Yesterday, it was confirmed that 80,867 people were impacted in a data breach at Tulane University. The breach follows a ransomware incident in August 2025.
In its notification, Tulane University explained that the breach arose following a zero-day vulnerability in Oracle’s E-Business Suite application. Ransomware group Clop claimed responsibility for this exploit and added Tulane to its data leak site in November 2025.
Data affected includes:
- Names
- Social Security numbers
- Direct deposit and banking information
Tulane University uses Oracle for its human resources information and explains: “Upon learning of the zero-day vulnerability, Tulane immediately launched an investigation, notified law enforcement, and applied patches provided by Oracle to address the vulnerability in Oracle eBusiness Suite application.”
Anyone impacted is being offered complimentary access to Experian IdentityWorksSM, an identity theft protection service.
Who is Clop?
Clop (sometimes written Cl0p) is a prominent ransomware group that dates back to 2019. Many of Clop’s victims are derived from zero-day software vulnerabilities, with some of the most recent being the Oracle exploit and the Cleo file transfer software exploit. Clop targets any company using the vulnerable software, exploiting ones that may not have patched the vulnerability. In many cases, Clop seeks to steal data (rather than encrypt files), demanding a ransom to prevent the data from being leaked.
Throughout 2025, Clop added 458 victims to its data leak site. Of these, around 120 were attributed to the Oracle exploit. So far, over 30 of these companies have confirmed a breach following this exploit – six of these are educational institutions.
As well as Tulane University, the following have confirmed breaches:
- Harvard University, US – unknown number of people affected (41 in Massachusetts and 4 in New Hampshire confirmed)
- University of the Witwatersrand (Wits University), South Africa – unknown number of people affected
- Dartmouth College, US – 99,596 people affected
- The University of Pennsylvania, US – 46,491 people affected
- University of Phoenix, US – 3,489,274 people affected
So far this year, Clop has added 122 companies to its data leak site. One of these (CFDT in France) has been confirmed.
Ransomware attacks on US schools & colleges
In 2025, we noted 54 confirmed ransomware attacks on the US education sector. Across these attacks, over 4 million records have been affected.
This attack on Tulane University is the third-largest ransomware attack on a US education provider in 2025 (by records affected). The largest were the University of Phoenix and Dartmouth College, noted above.
Yesterday, the number of people impacted in a December 2025 attack on Goodwin University was also confirmed. Here, 56,156 people were affected with names, Social Security numbers, driver’s license numbers, state IDs, and personal health information impacted. Qilin claimed this attack.

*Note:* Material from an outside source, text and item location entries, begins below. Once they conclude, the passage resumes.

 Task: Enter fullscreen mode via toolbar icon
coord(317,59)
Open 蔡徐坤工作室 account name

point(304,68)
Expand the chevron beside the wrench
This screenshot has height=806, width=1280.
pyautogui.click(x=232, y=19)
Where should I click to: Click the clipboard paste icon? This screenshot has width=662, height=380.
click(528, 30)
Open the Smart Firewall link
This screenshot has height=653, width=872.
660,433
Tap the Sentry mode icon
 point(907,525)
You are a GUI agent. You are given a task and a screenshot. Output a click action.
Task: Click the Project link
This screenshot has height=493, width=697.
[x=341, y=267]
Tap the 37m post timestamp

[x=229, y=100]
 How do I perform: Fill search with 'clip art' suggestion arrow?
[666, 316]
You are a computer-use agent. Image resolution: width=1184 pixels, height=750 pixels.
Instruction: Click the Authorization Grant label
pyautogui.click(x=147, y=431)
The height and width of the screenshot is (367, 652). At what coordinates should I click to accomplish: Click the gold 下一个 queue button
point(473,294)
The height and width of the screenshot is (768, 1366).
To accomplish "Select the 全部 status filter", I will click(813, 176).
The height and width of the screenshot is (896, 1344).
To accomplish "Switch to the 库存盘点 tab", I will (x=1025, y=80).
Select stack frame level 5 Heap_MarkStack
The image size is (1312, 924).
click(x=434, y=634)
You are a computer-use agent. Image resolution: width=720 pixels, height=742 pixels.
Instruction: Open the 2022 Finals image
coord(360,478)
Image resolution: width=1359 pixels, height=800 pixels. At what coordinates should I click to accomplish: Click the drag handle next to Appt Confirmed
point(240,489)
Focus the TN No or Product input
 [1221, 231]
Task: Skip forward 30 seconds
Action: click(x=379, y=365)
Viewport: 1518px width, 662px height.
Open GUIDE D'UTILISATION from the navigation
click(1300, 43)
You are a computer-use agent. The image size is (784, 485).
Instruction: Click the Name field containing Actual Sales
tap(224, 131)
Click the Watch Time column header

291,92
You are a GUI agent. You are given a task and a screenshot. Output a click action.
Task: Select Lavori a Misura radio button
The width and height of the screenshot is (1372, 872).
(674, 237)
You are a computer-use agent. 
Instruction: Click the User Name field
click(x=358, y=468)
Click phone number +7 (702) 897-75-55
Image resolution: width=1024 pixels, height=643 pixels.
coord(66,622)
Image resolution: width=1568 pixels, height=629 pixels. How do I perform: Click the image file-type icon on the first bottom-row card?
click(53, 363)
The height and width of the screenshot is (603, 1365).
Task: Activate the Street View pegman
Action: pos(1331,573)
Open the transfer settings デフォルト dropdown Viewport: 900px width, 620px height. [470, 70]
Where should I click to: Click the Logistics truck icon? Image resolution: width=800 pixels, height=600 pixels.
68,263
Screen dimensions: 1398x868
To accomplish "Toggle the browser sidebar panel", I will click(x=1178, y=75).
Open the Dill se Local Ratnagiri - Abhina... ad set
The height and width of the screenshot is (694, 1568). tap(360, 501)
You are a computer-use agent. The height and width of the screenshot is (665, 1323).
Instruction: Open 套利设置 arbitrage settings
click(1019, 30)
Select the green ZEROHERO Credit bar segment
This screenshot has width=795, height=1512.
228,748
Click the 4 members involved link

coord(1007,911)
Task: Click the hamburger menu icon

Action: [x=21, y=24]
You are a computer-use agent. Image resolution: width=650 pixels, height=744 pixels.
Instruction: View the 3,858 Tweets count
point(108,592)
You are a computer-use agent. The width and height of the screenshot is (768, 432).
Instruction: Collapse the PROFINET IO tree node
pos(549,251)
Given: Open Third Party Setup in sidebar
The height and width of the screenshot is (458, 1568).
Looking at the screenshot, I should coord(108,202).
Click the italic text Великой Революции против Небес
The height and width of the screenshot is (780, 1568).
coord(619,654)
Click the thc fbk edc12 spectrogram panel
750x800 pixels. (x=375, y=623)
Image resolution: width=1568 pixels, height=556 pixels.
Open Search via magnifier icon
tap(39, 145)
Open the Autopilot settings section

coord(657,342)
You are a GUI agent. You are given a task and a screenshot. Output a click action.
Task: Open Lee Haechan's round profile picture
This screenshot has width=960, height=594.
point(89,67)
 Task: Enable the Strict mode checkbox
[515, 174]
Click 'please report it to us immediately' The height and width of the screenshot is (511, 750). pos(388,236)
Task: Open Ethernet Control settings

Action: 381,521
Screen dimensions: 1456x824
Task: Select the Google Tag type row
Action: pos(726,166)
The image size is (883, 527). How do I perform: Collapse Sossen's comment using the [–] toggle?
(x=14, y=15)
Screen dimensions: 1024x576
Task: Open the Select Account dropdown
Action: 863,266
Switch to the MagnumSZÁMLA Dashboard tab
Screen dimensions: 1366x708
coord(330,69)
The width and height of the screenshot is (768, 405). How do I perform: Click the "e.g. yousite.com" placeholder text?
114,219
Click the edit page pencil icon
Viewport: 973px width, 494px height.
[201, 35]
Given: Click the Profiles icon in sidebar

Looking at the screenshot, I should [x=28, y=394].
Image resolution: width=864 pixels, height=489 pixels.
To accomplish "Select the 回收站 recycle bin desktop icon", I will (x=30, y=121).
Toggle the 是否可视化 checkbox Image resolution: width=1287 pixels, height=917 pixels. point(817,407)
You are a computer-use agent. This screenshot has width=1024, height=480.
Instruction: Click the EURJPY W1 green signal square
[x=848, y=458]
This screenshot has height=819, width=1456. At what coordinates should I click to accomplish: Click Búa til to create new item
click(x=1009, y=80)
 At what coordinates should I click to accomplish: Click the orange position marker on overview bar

10 attacks have been confirmed this year so far. We are also monitoring 76 unconfirmed attacks from 2025 and a further 20 throughout 2026.
Ransomware attacks on the education sector not only have the potential to cause mass data breaches but may also cause widespread disruption when systems are encrypted. Last month, Delano Public Schools had to cancel classes for a day following a ransomware attack. The hackers in this case haven’t claimed responsibility as of yet, despite Delano saying it hadn’t met the ransom demands.
About Tulane University
Tulane is a private university located in New Orleans, Louisiana. It was founded in 1834 as the Medical College of Louisiana. Today, it enrols around 13,000 to 15,000 students.